THE LAST TIME WE SWAM
A collection of paintings, prints, and drawings, ‘The Last Time we Swam’ is an exploration of space, texture, and light, of symbolism, and of surface and depth. For Lynch the artistic process begins in the field, where scenes and events are registered in drawings. In the studio these fleeting impressions are translated into paintings and prints, allowing Lynch to work productively with the tension between the immediacy of perception and the drawn out act of contemplating, evoking, and reminiscing on a landscape or situation. In combining her drawings with a dedicated formal process, colours become more vivid, space becomes flattened, and forms are simplified. The paintings and prints which emerge are at times a conversation, a negotiation, or a tension between the surface of the canvas and a sense of pictorial depth.
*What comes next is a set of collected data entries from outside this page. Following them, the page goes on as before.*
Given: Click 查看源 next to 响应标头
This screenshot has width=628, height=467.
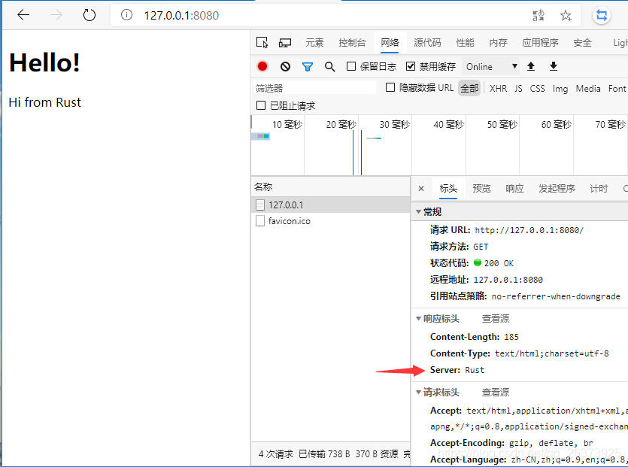Looking at the screenshot, I should pos(495,318).
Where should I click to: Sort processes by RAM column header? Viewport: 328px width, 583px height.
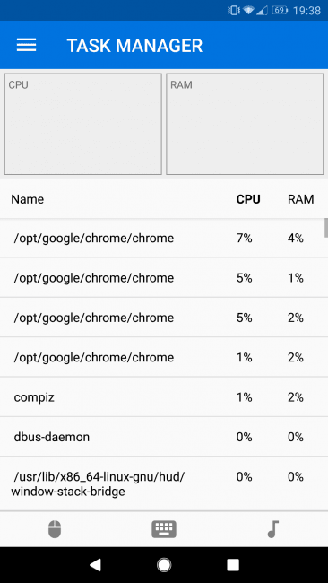300,199
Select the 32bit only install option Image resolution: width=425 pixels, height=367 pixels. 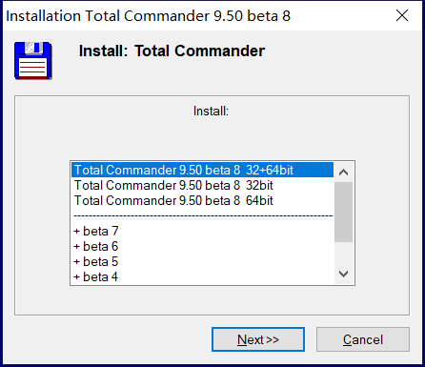pos(203,185)
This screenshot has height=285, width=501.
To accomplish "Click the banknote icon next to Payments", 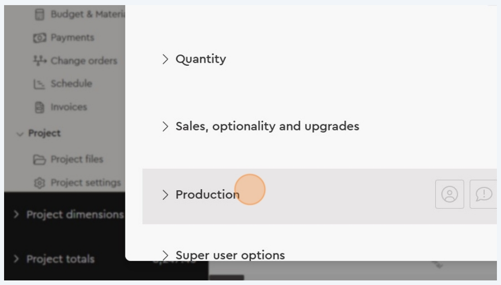I will (x=39, y=38).
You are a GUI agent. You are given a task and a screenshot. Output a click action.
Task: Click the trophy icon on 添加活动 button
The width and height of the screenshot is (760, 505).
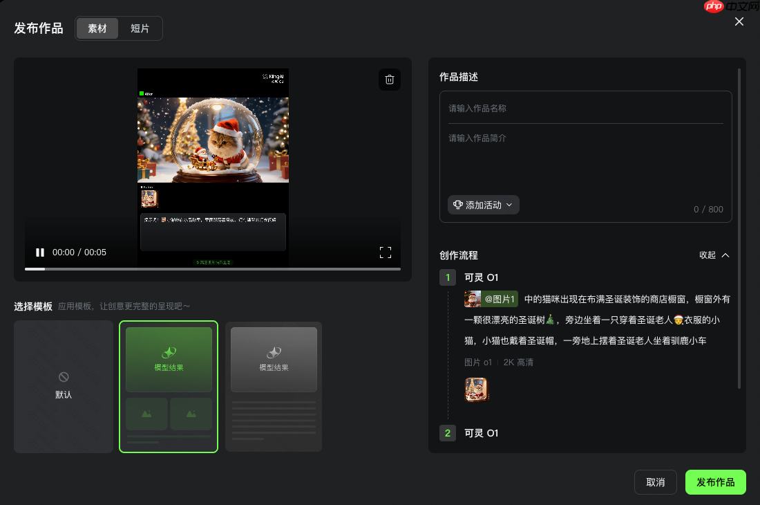pos(457,205)
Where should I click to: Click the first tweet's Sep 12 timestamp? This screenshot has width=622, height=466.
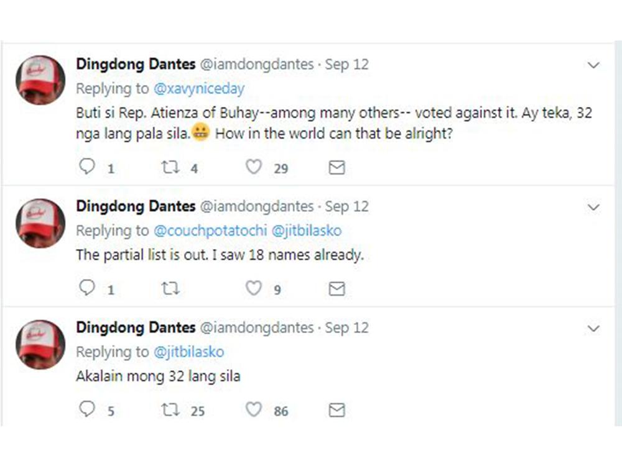point(347,64)
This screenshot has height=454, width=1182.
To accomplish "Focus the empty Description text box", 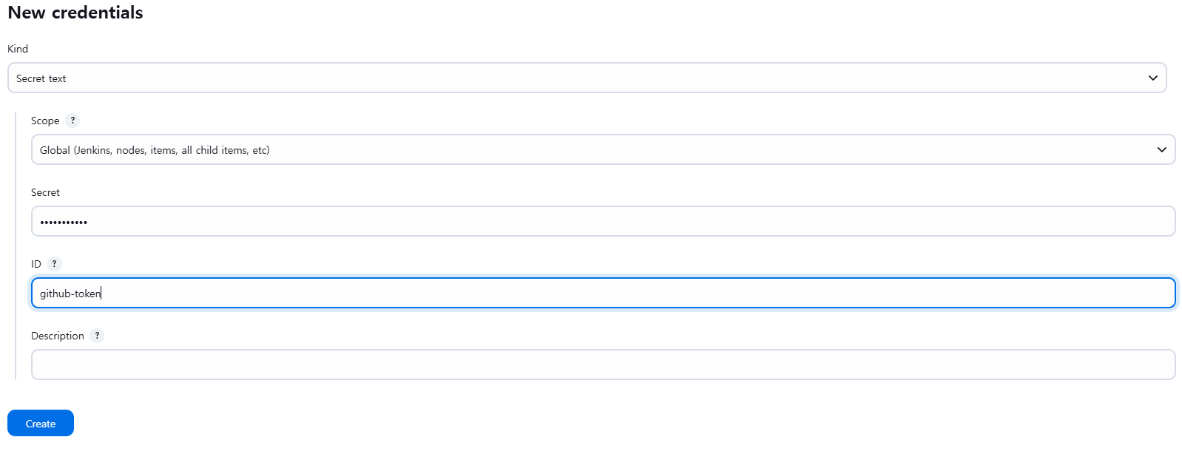I will 603,365.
Working onto coloured grounds allows Lynch to draw attention to the flatness of the canvas, an effect that is reinforced in specific pieces such as ‘Unrest and Keeping A float’ by the recurrence of rectangular forms. Other pieces maintain a sense of the organic in which formal process and memory work together to produce landscapes which we find ourselves pondering as somehow familiar. In that sense, the works exaggerate different points on a continuum between perception and memory, form and colour, and surface and depth. As Lynch’s drawings are worked over and refined, they also often find a symbolic dimension.The snake in ‘Out of the Ground’ for instance is a paradoxical and ambiguous symbol: serpents may point to rebirth and the infinite and we are left wondering if the death of this particular snake affirms or disavows this sense of wisdom. The presence of the moon in other works, a symbol of cyclical change and renewal, may further strengthen this contradiction, or perhaps signal a sense of affirmation and resolution. In some ways the work in this collection is also a sustained meditation on loss, grief, and transition. The works collected in this exhibition were created during a period of turbulence in which the artist was navigating unknown personal territory. At the same time Lynch found herself immersed in new environments and landscapes. The works speak to this sense of negotiating with and traversing the unknown. What emerges is less a cathartic expression of personal emotion and more an exploration of the natural world as a cypher for emotions and experiences that are shared by us all.